En medio del ruido mediático y las respuestas histéricas del mundo financiero, pocos se detuvieron a observar con atención lo que en realidad significaban los aranceles impulsados por Trump. Más allá de las cifras, de los efectos a corto plazo o de los equilibrios comerciales, el gesto tenía un contenido profundamente simbólico: el retorno del Estado como sujeto político.

Durante años, las decisiones económicas han parecido desligadas de todo horizonte comunitario. Se nos decía que las reglas eran las que eran —porque la ley—, que los flujos eran inevitables, que la interdependencia era el único camino posible. La figura del gobernante quedó reducida a la de un gestor de lo dado, sin margen de acción real. Trump, con sus políticas arancelarias, rompió esa narrativa. Volvió a plantear una cuestión olvidada: ¿tiene una nación derecho a defender su capacidad productiva? ¿Tiene un gobierno legitimidad para intervenir en favor de su industria, de sus trabajadores, de su equilibrio territorial? No lo duden: sí.

• [Entradas proporcionadas]
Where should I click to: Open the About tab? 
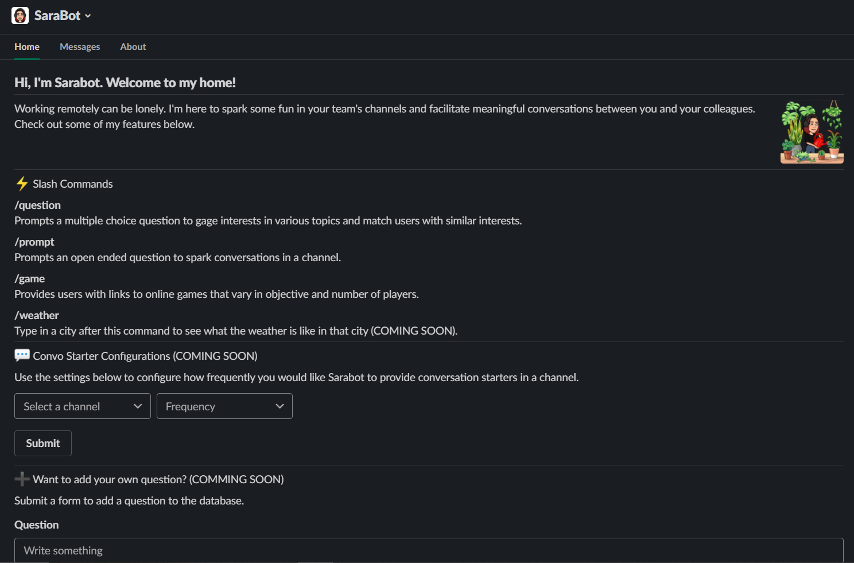(133, 46)
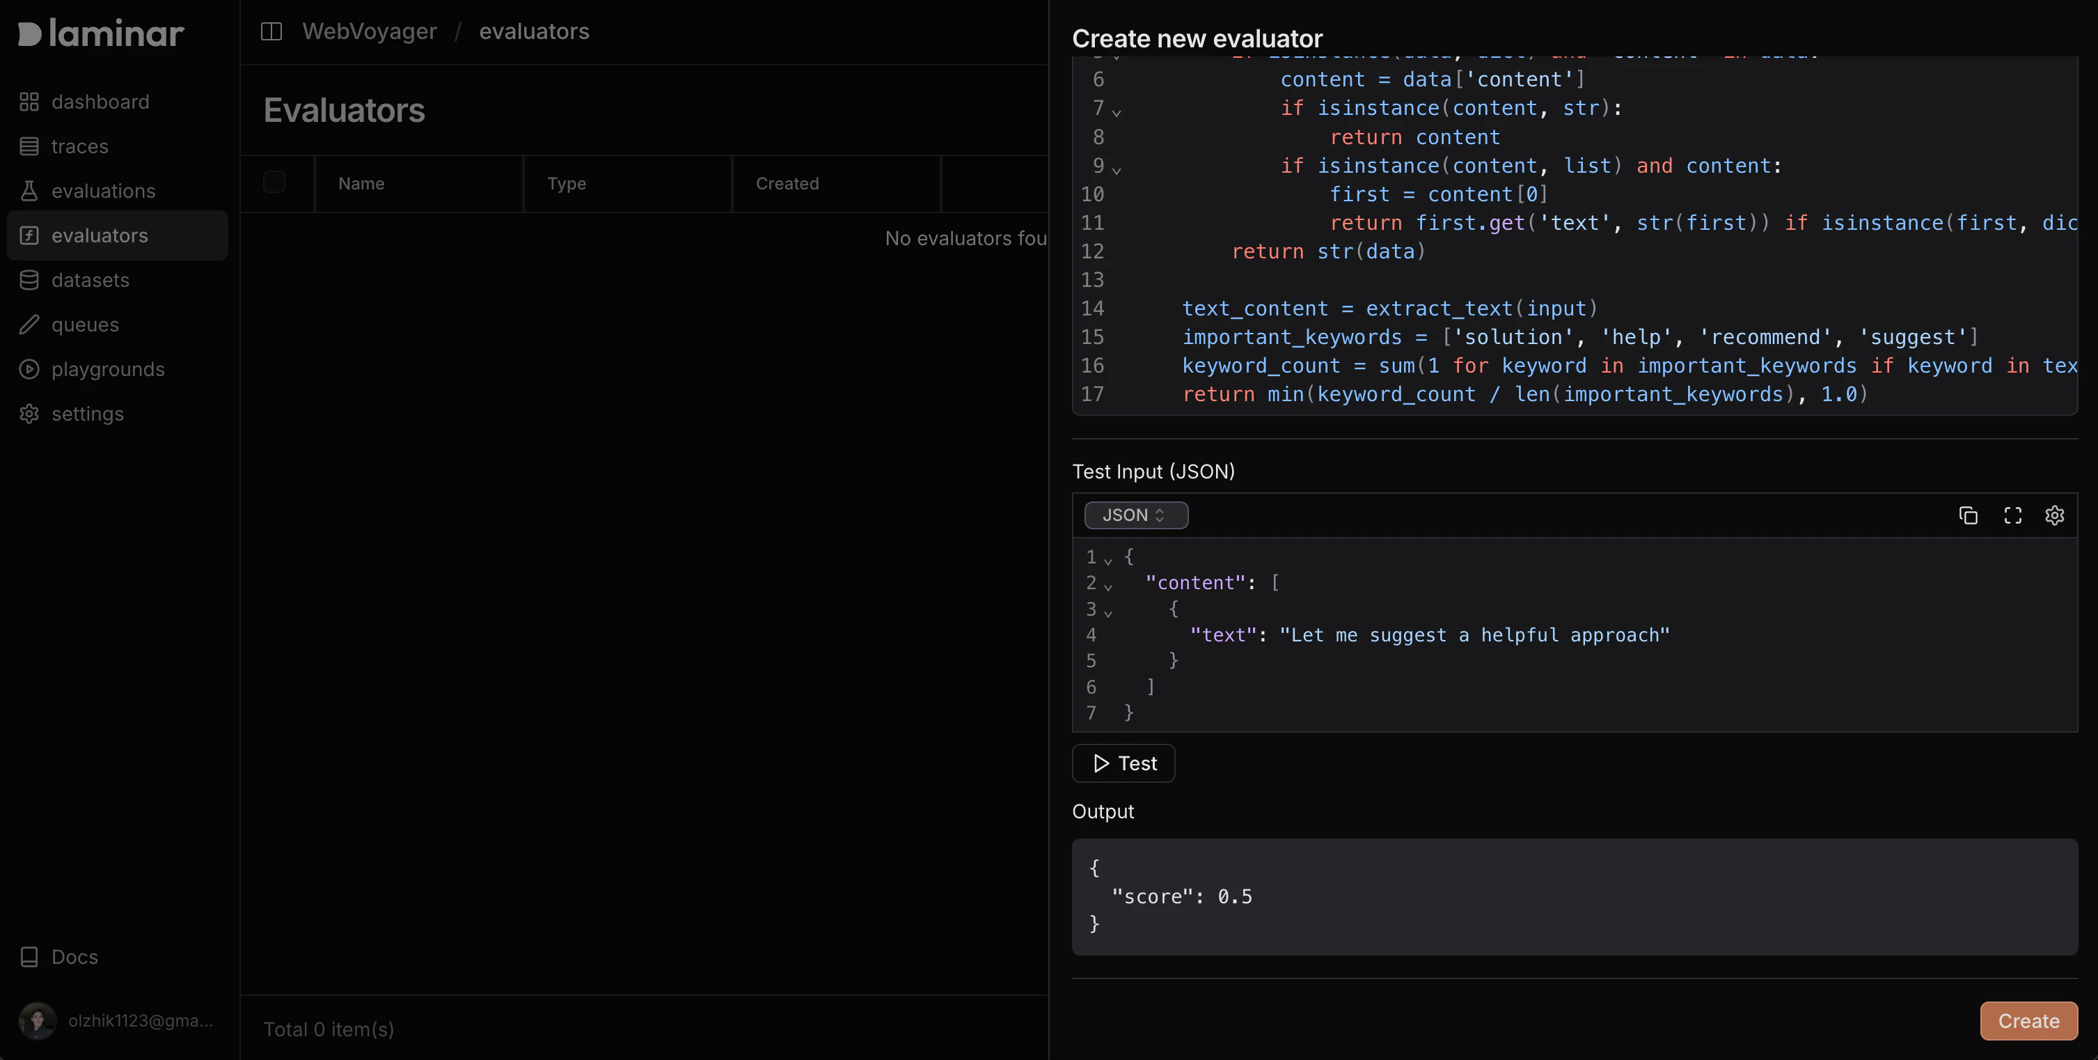Copy the test input JSON
The width and height of the screenshot is (2098, 1060).
pyautogui.click(x=1968, y=515)
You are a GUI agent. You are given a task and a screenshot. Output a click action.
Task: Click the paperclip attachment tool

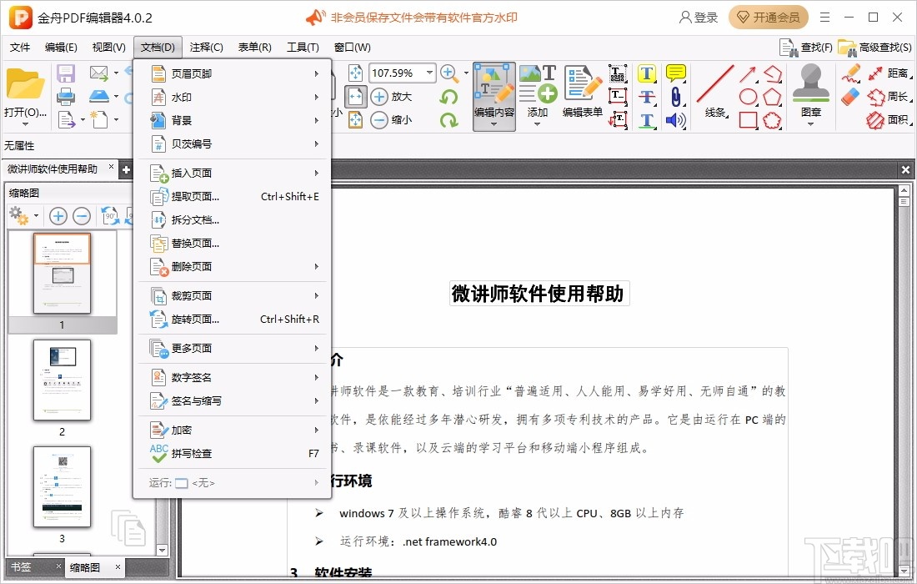click(675, 97)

• [Qué hacer]
Prolonga el texto sobre los aranceles de Trump a partir de su última oración.

• [Respuesta del ejercicio]
No se trató simplemente de una guerra comercial, como algunos pretendieron reducirlo, sino de una afirmación política: los Estados aún pueden trazar líneas, marcar prioridades, proteger sectores estratégicos. No desde el aislamiento, sino desde el principio rector de que ningún Estado debe quedar a merced de decisiones tomadas fuera de su control. Trump rompió el tabú: dijo que la deslocalización destruye la nación, que China no compite en igualdad de condiciones y que si una nación no produce, no decide. Y tenía razón. Durante décadas, las élites políticas, de distinto signo, se rindieron al globalismo económico, a la falacia de que importar barato era siempre mejor que fabricar caro, aunque eso supusiera cerrar fábricas, abandonar comarcas enteras al desempleo y sustituir trabajadores por subsidios.

El debate sobre los aranceles no es económico en esencia, sino existencial. Habla de si los Estados tienen aún derecho a decidir sobre su destino, o si deben limitarse a observar y adaptarse a dinámicas externas. Habla de si los intereses nacionales pueden ocupar un lugar legítimo en la agenda pública, sin complejos, sin pedir permiso ni disculpas. El arancel, por tanto, no es un capricho. Es una herramienta de resistencia. No se trata de levantar muros indiscriminadamente, sino de ejercer el derecho soberano a decir: esto sí, esto no; esto lo protegemos, esto lo producimos aquí, con nuestros trabajadores, bajo nuestras normas. La economía no puede estar desligada de la política, ni del bien común. El Estado no puede actuar como un notario pasivo del mercado, sino como garante del interés nacional.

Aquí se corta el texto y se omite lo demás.